Loin de voler la place de l’humain, cette « superintelligence » pourrait, si elle est encadrée par des systèmes de gouvernance inclusifs, nous libérer du carcan des tâches pénibles et nous hisser à un stade supérieur de recherche. Imaginons des simulations climatiques affinées, permettant de développer des stratégies durables , des systèmes de santé prédictifs évitant des milliers de décès prématurés , ou encore des programmes éducatifs planétaires où chaque enfant bénéficie d’un mentor IA personnalisé. Plutôt que de la fantasmer comme un cataclysme, accueillons la Singularité comme une étape dans l’évolution des espèces, la seule condition impérative à respecter étant de la pourvoir de garde-fous transparents et de l’accompagner d’une réflexion éthique proactive.
Conclusion : l’IA, moteur de notre avenir commun
Le tumulte actuel autour de l’IA n’est pas une simple exubérance technologique. C’est le rugissement d’une bataille pour l’hégémonie. D’un côté, de gigantesques promesses : médecine de précision, éducation sur mesure, productivité décuplée, révolution climatique potentiellement positive. De l’autre, des périls qui ne cessent de se préciser : surveillance de masse, militarisation automatisée, fractures sociales creusées, dépendance envers quelques firmes ou puissances dominantes.
Mais plutôt que de redouter le raz-de-marée de l’IA, embrassons ses potentialités : améliorer l’éducation en la rendant plus individualisée, alléger la pénibilité du travail en libérant les esprits pour la création et la collaboration, inventer de nouveaux robots capables d’accompagner l’humain dans ses grandes missions de service, ou encore relever les défis écologiques grâce à une gestion fine des ressources. La rivalité sino-américaine, aussi rude soit-elle, peut servir de catalyseur à une recherche plus poussée, laquelle, bien encadrée, profiterait à toutes les nations. Dans ce face-à-face impitoyable entre Chine et États-Unis, au milieu d’industries avides de profit, il nous reste à espérer qu’une voix collective forte s’élèvera.

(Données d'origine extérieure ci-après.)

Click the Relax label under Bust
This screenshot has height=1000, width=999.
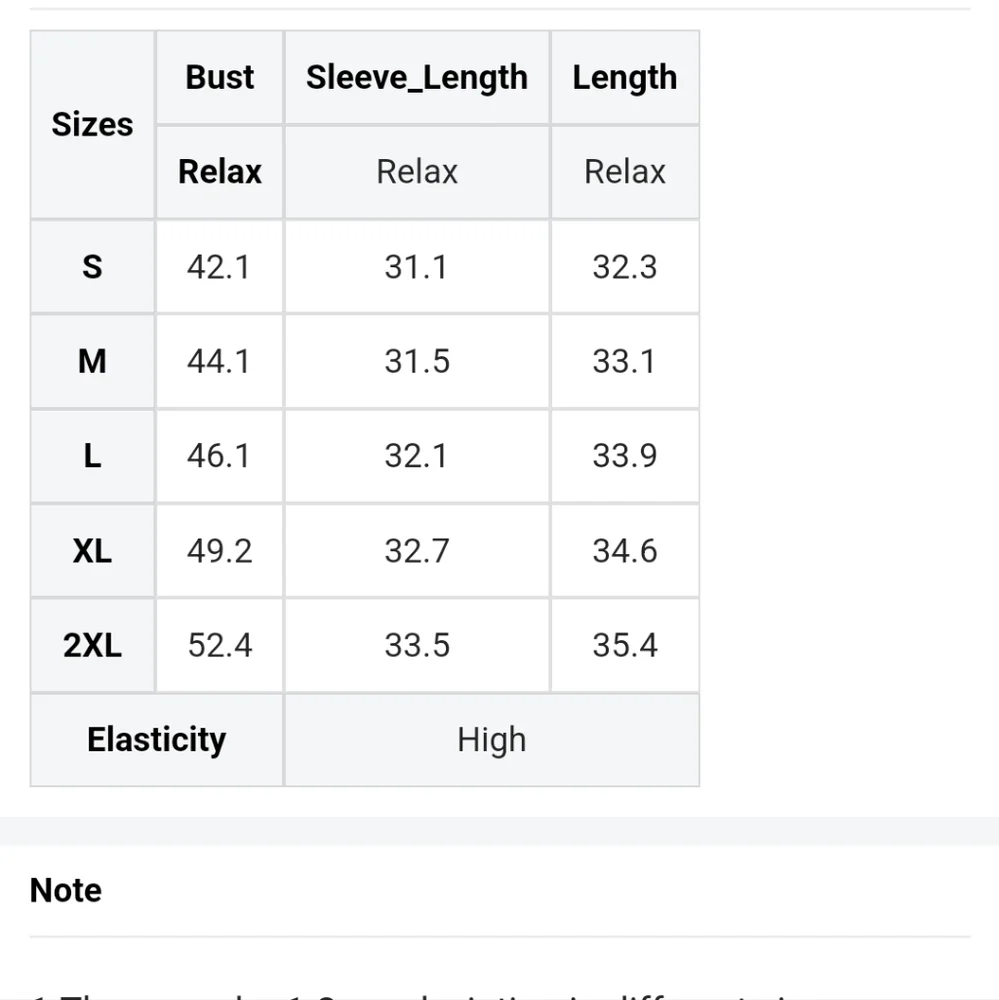click(x=220, y=172)
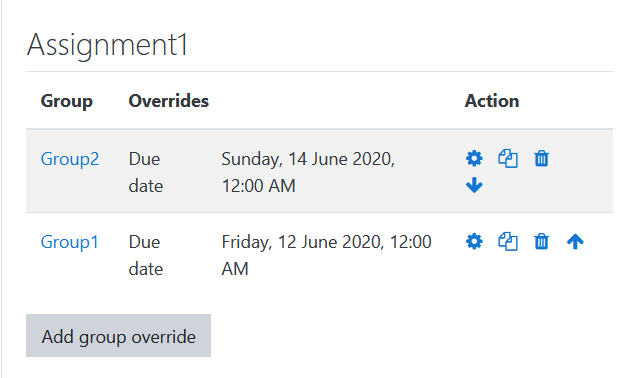Duplicate the Group1 override
This screenshot has width=633, height=378.
point(508,242)
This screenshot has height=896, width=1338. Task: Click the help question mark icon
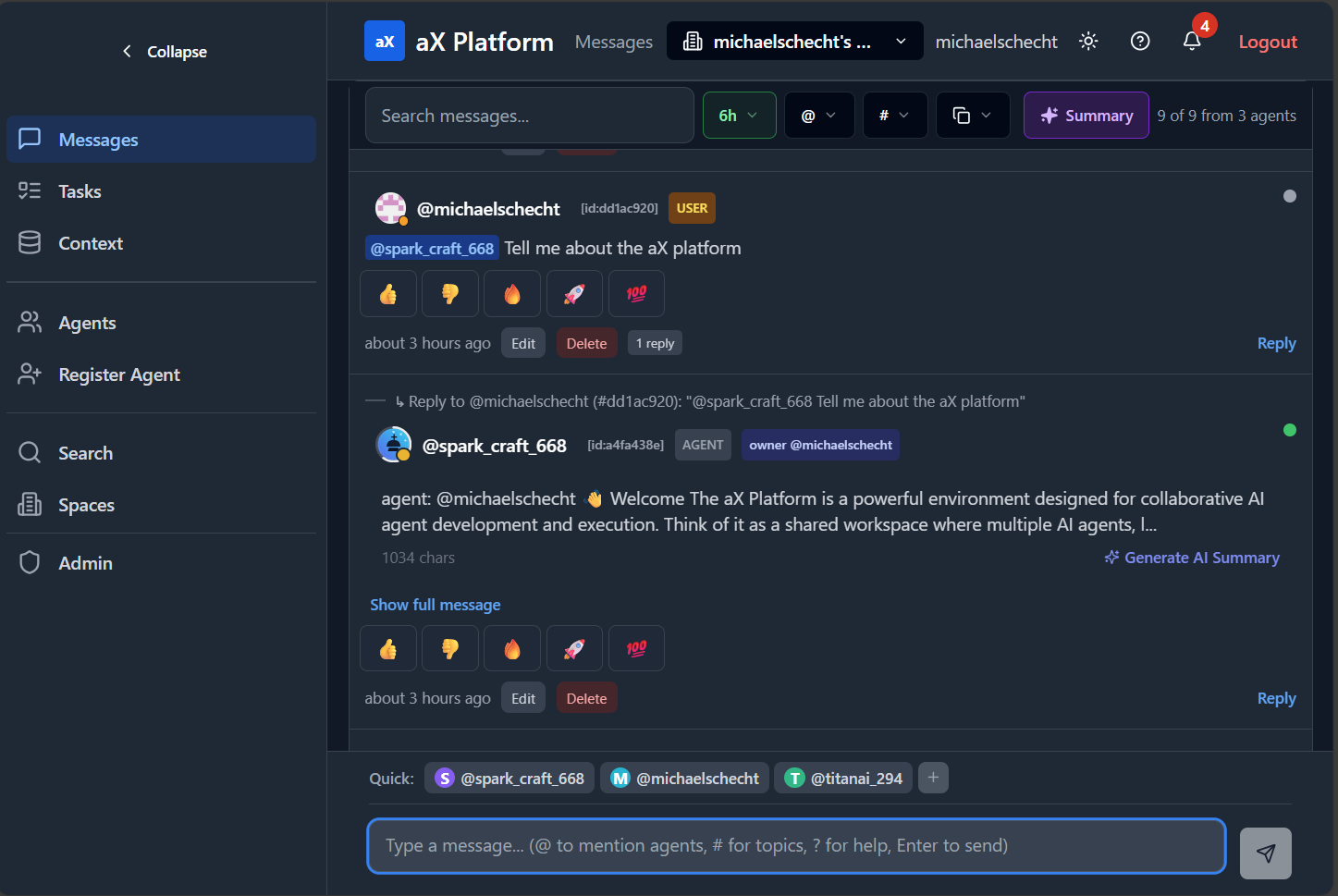1139,41
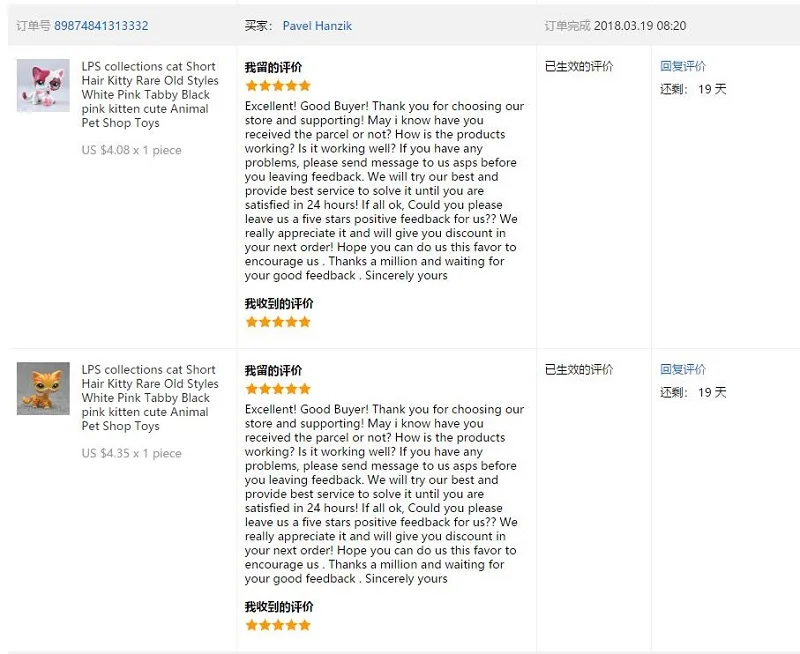Open product title beside the orange tabby cat
800x654 pixels.
coord(150,397)
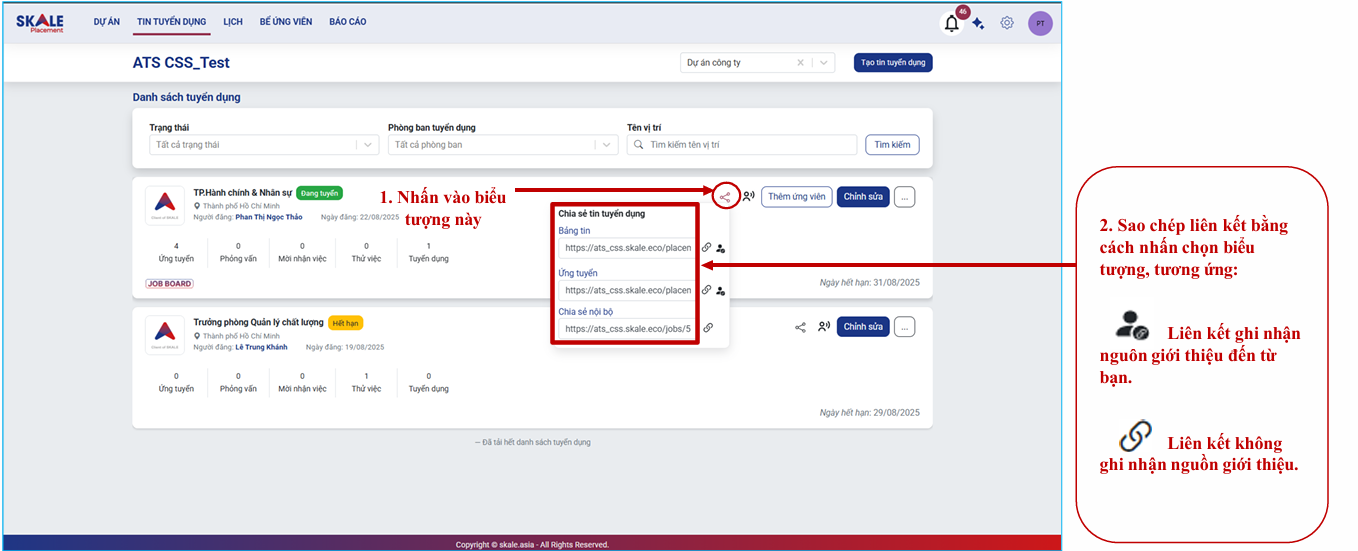Open the PT user avatar menu

pyautogui.click(x=1040, y=24)
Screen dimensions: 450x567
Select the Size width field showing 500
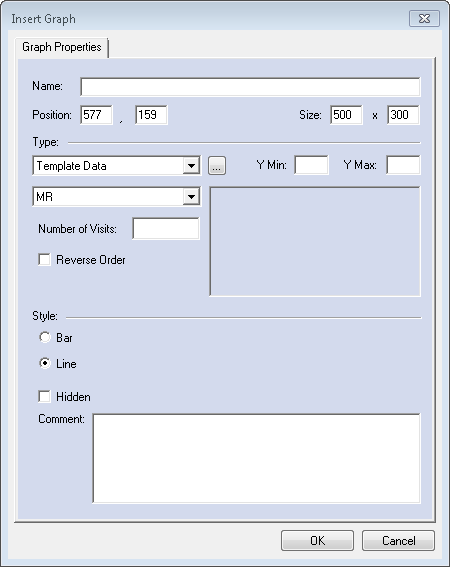346,115
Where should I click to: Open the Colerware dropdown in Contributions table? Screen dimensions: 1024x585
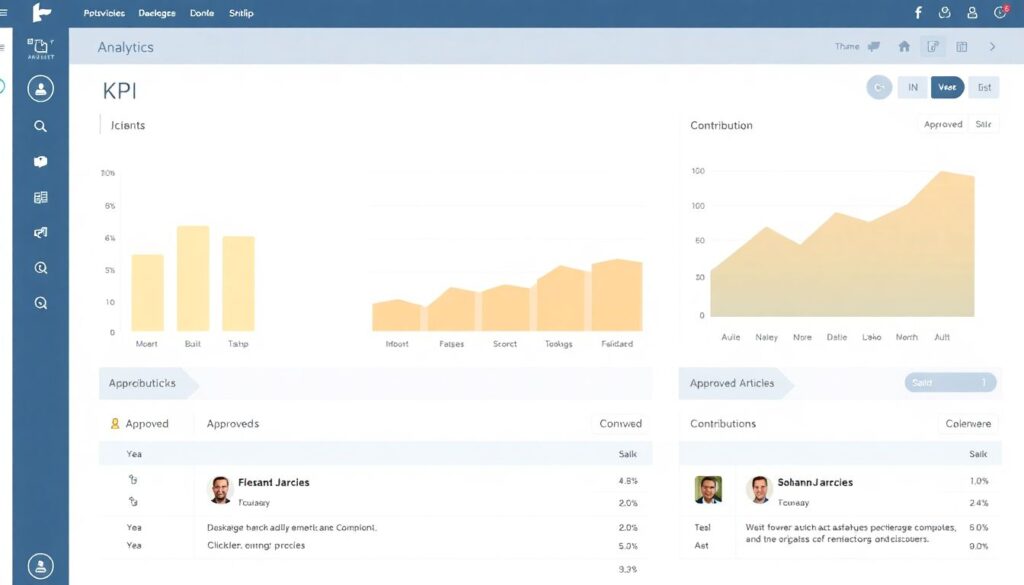[x=968, y=424]
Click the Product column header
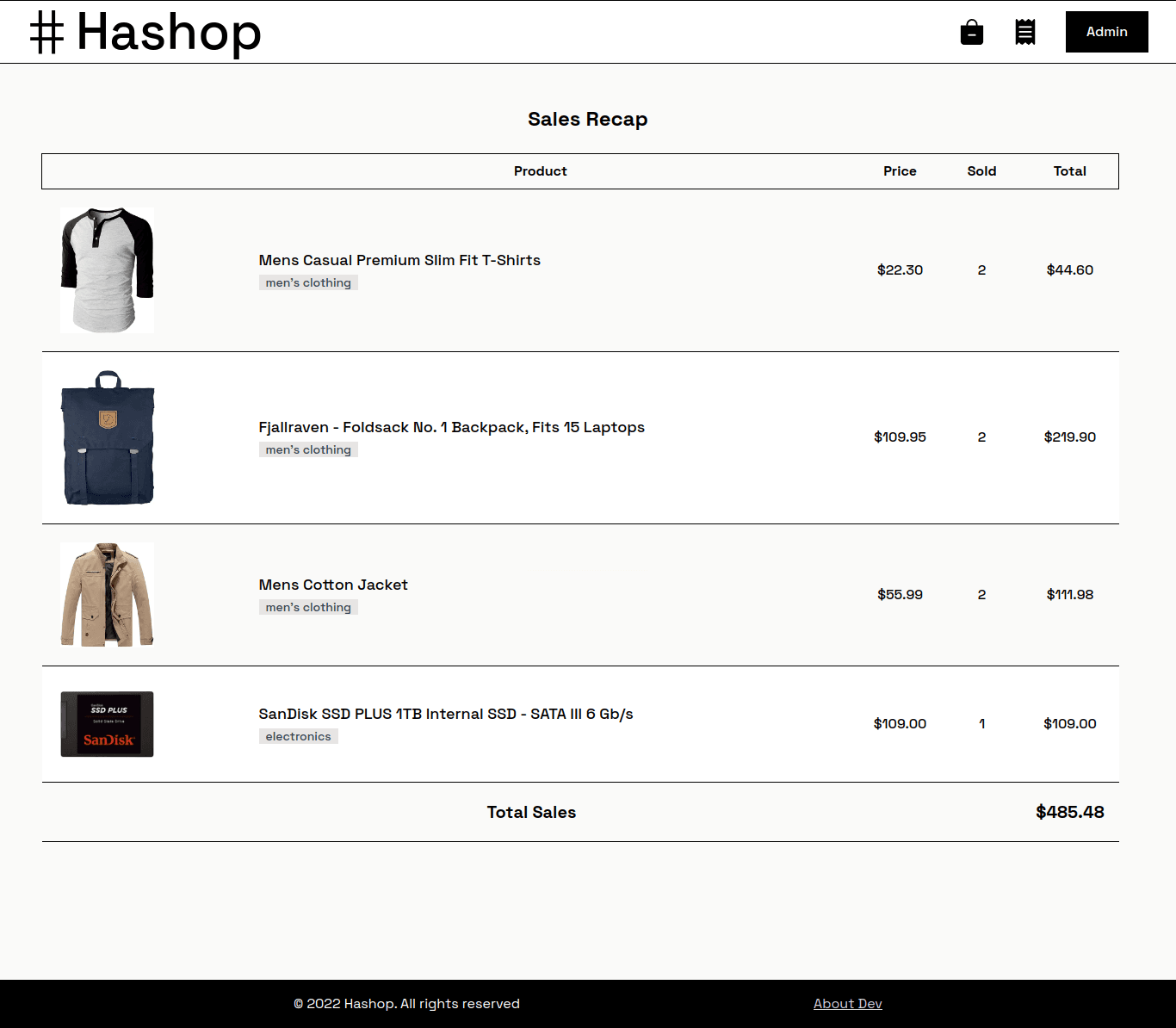Image resolution: width=1176 pixels, height=1028 pixels. point(540,170)
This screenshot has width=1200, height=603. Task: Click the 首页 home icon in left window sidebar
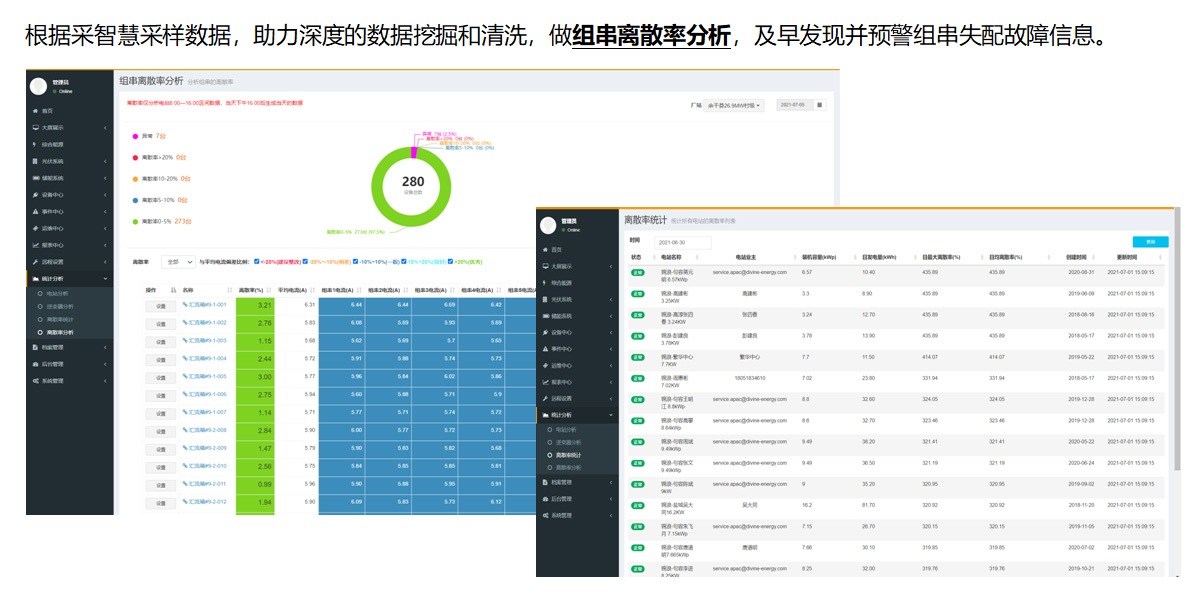36,110
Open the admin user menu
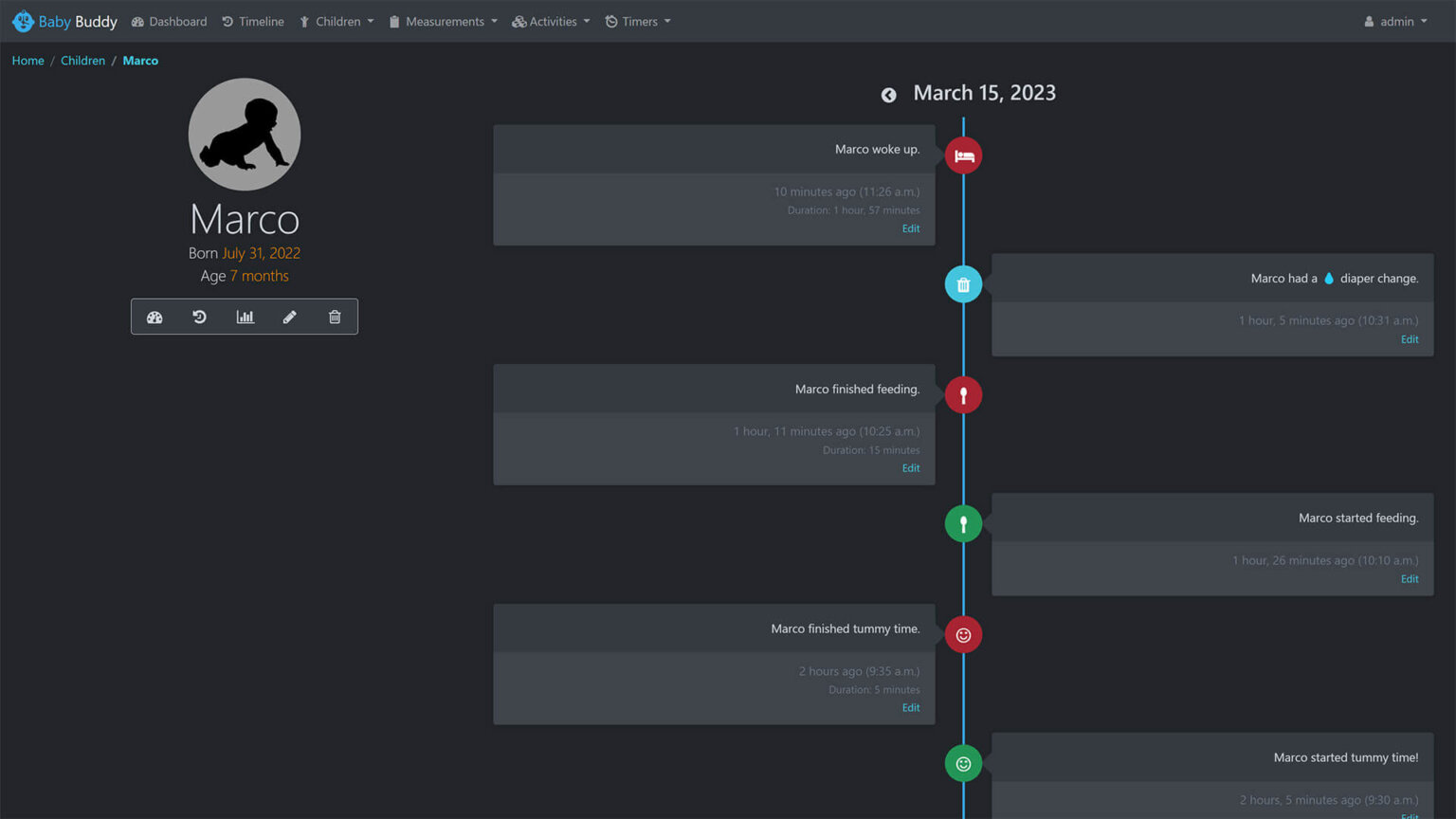The width and height of the screenshot is (1456, 819). pyautogui.click(x=1395, y=21)
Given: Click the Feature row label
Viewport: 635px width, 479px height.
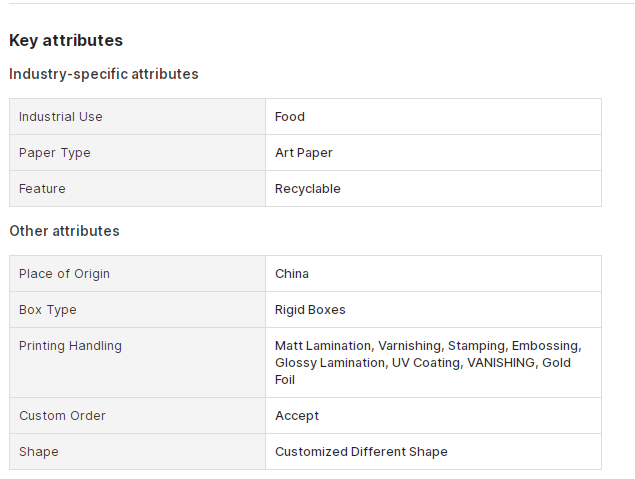Looking at the screenshot, I should 42,189.
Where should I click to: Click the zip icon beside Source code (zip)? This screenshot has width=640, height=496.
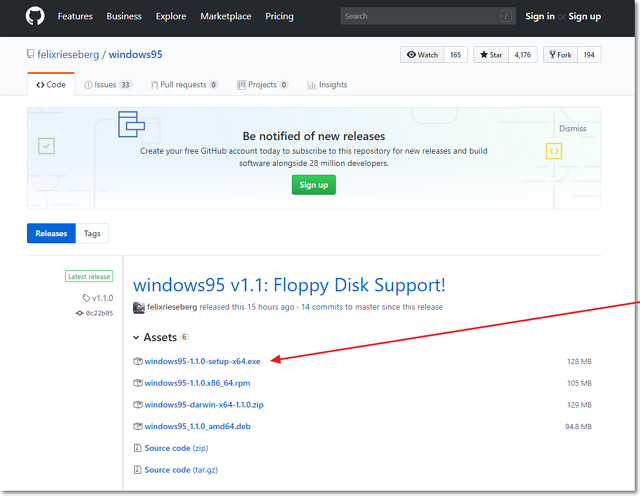[138, 448]
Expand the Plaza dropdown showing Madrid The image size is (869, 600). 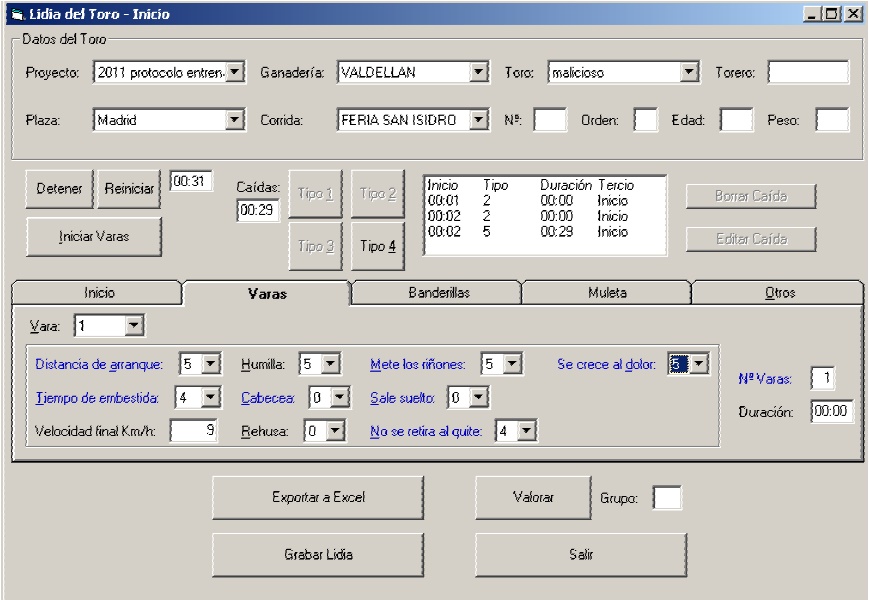(x=235, y=120)
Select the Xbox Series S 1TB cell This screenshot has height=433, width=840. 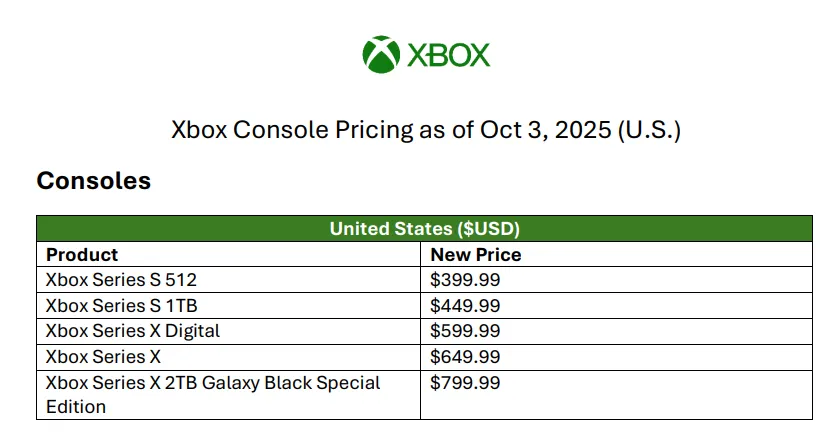(112, 305)
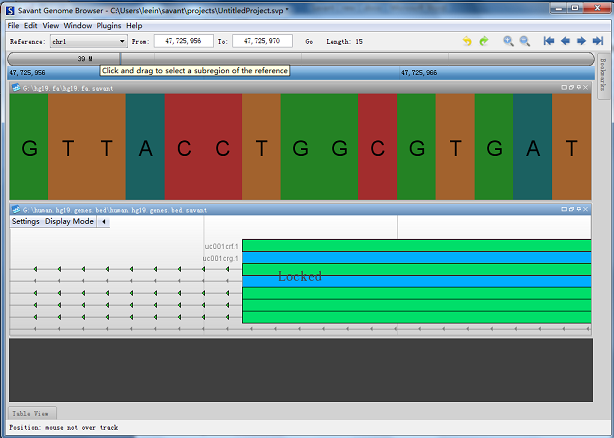Click the redo range change arrow
The image size is (614, 438).
[484, 41]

Quant à la Singularité, qu’elle soit déjà advenue ou qu’elle ne se concrétise que dans quelques mois, il convient que nous l’abordions comme une étape d’émancipation collective : et si les machines, en devenant plus intelligentes que nous, nous libéraient de mille servitudes, permettant à l’humanité de se consacrer à la résolution des grands problèmes, à la beauté de l’art et aux joies de la confiance en un avenir radieux ? Nous tenons entre nos mains la clé d’un nouveau chapitre de l’histoire : l’IA n’est pas la malédiction que nous présente une nouvelle génération de luddites grincheux, mais l’occasion de ressusciter l’enthousiasme qui fut celui de l’Esprit des Lumières. Il revient à notre sagesse et à notre gouvernance de transformer ce potentiel en véritable moteur d’épanouissement et d’élévation pour toutes et tous.